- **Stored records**
☆ ☆ ☆

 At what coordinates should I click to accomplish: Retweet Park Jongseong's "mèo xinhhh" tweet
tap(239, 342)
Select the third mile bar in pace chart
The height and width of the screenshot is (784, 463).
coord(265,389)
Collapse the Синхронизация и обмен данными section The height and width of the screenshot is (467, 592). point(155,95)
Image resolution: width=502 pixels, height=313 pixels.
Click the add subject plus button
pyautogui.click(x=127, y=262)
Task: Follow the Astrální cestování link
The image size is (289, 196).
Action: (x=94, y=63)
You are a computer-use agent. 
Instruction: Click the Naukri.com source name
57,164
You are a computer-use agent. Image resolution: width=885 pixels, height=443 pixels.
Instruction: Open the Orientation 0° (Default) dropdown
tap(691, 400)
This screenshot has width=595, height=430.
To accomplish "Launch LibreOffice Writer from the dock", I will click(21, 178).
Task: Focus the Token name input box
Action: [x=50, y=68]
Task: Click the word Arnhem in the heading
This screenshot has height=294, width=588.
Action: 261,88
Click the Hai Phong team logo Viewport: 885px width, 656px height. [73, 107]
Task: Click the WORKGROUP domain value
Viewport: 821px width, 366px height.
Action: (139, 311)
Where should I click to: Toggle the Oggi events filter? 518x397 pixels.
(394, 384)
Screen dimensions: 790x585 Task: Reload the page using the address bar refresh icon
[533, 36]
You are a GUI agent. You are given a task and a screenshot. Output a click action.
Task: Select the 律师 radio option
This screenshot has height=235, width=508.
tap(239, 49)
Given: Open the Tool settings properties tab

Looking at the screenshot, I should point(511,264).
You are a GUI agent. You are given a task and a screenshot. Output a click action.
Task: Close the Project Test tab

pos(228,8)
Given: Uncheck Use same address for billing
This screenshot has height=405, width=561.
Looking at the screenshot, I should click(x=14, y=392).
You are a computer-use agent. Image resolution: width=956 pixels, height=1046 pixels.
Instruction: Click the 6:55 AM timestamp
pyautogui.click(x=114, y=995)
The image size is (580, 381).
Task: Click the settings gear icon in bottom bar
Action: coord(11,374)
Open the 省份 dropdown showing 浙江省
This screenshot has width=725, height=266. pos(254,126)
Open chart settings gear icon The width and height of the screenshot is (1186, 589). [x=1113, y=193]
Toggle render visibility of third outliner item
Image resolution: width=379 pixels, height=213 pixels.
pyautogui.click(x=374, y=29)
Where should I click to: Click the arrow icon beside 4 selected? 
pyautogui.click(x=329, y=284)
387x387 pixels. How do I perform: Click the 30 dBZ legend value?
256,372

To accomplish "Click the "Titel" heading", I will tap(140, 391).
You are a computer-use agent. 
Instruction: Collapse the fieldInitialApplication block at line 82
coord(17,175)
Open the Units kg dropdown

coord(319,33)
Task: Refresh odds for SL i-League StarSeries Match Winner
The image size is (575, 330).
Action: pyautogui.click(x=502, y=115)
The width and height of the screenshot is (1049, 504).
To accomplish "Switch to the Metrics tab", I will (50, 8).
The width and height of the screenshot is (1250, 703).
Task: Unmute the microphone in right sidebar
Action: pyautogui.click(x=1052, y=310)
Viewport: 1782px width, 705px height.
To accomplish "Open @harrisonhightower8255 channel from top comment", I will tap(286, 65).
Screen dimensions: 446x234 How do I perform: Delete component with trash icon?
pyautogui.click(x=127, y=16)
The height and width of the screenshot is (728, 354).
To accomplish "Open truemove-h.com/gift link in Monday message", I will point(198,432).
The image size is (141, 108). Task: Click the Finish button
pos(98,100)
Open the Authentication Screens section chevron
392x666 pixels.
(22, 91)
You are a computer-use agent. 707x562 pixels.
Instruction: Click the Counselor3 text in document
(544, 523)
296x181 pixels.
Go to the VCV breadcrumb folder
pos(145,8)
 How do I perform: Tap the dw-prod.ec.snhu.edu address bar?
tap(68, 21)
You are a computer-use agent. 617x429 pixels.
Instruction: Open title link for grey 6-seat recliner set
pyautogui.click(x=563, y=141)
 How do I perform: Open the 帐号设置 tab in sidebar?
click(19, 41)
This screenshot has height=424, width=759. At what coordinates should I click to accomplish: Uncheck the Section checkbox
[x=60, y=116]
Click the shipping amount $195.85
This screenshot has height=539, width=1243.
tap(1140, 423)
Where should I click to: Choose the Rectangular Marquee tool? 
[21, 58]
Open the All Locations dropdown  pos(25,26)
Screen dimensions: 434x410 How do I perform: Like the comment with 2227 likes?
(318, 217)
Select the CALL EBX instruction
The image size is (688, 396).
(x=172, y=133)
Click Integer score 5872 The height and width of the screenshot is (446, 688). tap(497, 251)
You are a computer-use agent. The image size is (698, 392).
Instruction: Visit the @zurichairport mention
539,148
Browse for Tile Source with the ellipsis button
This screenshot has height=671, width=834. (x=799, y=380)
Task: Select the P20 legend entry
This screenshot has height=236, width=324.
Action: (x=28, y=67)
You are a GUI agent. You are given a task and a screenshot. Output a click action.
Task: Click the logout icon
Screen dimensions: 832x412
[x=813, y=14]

☆ ☆ ☆

- **TASK TO COMPLETE**
For this task, please set down every entry exactly, with no line left out.

- **SOLUTION TO THE EXERCISE**
 At what coordinates should I click to accomplish: Retweet Park Jongseong's "mèo xinhhh" tweet
tap(239, 342)
Select the third mile bar in pace chart
The height and width of the screenshot is (784, 463).
coord(265,389)
Collapse the Синхронизация и обмен данными section The height and width of the screenshot is (467, 592). point(155,95)
Image resolution: width=502 pixels, height=313 pixels.
Click the add subject plus button
pyautogui.click(x=127, y=262)
Task: Follow the Astrální cestování link
The image size is (289, 196).
Action: (x=94, y=63)
You are a computer-use agent. 
Instruction: Click the Naukri.com source name
57,164
You are a computer-use agent. Image resolution: width=885 pixels, height=443 pixels.
Instruction: Open the Orientation 0° (Default) dropdown
tap(691, 400)
This screenshot has width=595, height=430.
To accomplish "Launch LibreOffice Writer from the dock", I will click(21, 178).
Task: Focus the Token name input box
Action: [x=50, y=68]
Task: Click the word Arnhem in the heading
This screenshot has height=294, width=588.
Action: 261,88
Click the Hai Phong team logo Viewport: 885px width, 656px height. [73, 107]
Task: Click the WORKGROUP domain value
Viewport: 821px width, 366px height.
Action: (139, 311)
Where should I click to: Toggle the Oggi events filter? 518x397 pixels.
(394, 384)
Screen dimensions: 790x585 Task: Reload the page using the address bar refresh icon
[533, 36]
You are a GUI agent. You are given a task and a screenshot. Output a click action.
Task: Select the 律师 radio option
This screenshot has height=235, width=508.
tap(239, 49)
Given: Open the Tool settings properties tab

Looking at the screenshot, I should point(511,264).
You are a GUI agent. You are given a task and a screenshot. Output a click action.
Task: Close the Project Test tab

pos(228,8)
Given: Uncheck Use same address for billing
This screenshot has height=405, width=561.
Looking at the screenshot, I should click(x=14, y=392).
You are a computer-use agent. Image resolution: width=956 pixels, height=1046 pixels.
Instruction: Click the 6:55 AM timestamp
pyautogui.click(x=114, y=995)
The image size is (580, 381).
Task: Click the settings gear icon in bottom bar
Action: coord(11,374)
Open the 省份 dropdown showing 浙江省
This screenshot has width=725, height=266. pos(254,126)
Open chart settings gear icon The width and height of the screenshot is (1186, 589). [x=1113, y=193]
Toggle render visibility of third outliner item
Image resolution: width=379 pixels, height=213 pixels.
pyautogui.click(x=374, y=29)
Where should I click to: Click the arrow icon beside 4 selected? 
pyautogui.click(x=329, y=284)
387x387 pixels. How do I perform: Click the 30 dBZ legend value?
256,372

To accomplish "Click the "Titel" heading", I will tap(140, 391).
You are a computer-use agent. 
Instruction: Collapse the fieldInitialApplication block at line 82
coord(17,175)
Open the Units kg dropdown

coord(319,33)
Task: Refresh odds for SL i-League StarSeries Match Winner
The image size is (575, 330).
Action: pyautogui.click(x=502, y=115)
The width and height of the screenshot is (1049, 504).
To accomplish "Switch to the Metrics tab", I will (50, 8).
The width and height of the screenshot is (1250, 703).
Task: Unmute the microphone in right sidebar
Action: pyautogui.click(x=1052, y=310)
Viewport: 1782px width, 705px height.
To accomplish "Open @harrisonhightower8255 channel from top comment", I will tap(286, 65).
Screen dimensions: 446x234 How do I perform: Delete component with trash icon?
pyautogui.click(x=127, y=16)
The height and width of the screenshot is (728, 354).
To accomplish "Open truemove-h.com/gift link in Monday message", I will point(198,432).
The image size is (141, 108). Task: Click the Finish button
pos(98,100)
Open the Authentication Screens section chevron
392x666 pixels.
(22, 91)
You are a computer-use agent. 707x562 pixels.
Instruction: Click the Counselor3 text in document
(544, 523)
296x181 pixels.
Go to the VCV breadcrumb folder
pos(145,8)
 How do I perform: Tap the dw-prod.ec.snhu.edu address bar?
tap(68, 21)
You are a computer-use agent. 617x429 pixels.
Instruction: Open title link for grey 6-seat recliner set
pyautogui.click(x=563, y=141)
 How do I perform: Open the 帐号设置 tab in sidebar?
click(19, 41)
This screenshot has height=424, width=759. At what coordinates should I click to accomplish: Uncheck the Section checkbox
[x=60, y=116]
Click the shipping amount $195.85
This screenshot has height=539, width=1243.
tap(1140, 423)
Where should I click to: Choose the Rectangular Marquee tool? 
[21, 58]
Open the All Locations dropdown  pos(25,26)
Screen dimensions: 434x410 How do I perform: Like the comment with 2227 likes?
(318, 217)
Select the CALL EBX instruction
The image size is (688, 396).
(x=172, y=133)
Click Integer score 5872 The height and width of the screenshot is (446, 688). tap(497, 251)
You are a computer-use agent. The image size is (698, 392).
Instruction: Visit the @zurichairport mention
539,148
Browse for Tile Source with the ellipsis button
This screenshot has height=671, width=834. (x=799, y=380)
Task: Select the P20 legend entry
This screenshot has height=236, width=324.
Action: (x=28, y=67)
You are a GUI agent. You are given a task and a screenshot. Output a click action.
Task: Click the logout icon
Screen dimensions: 832x412
[x=813, y=14]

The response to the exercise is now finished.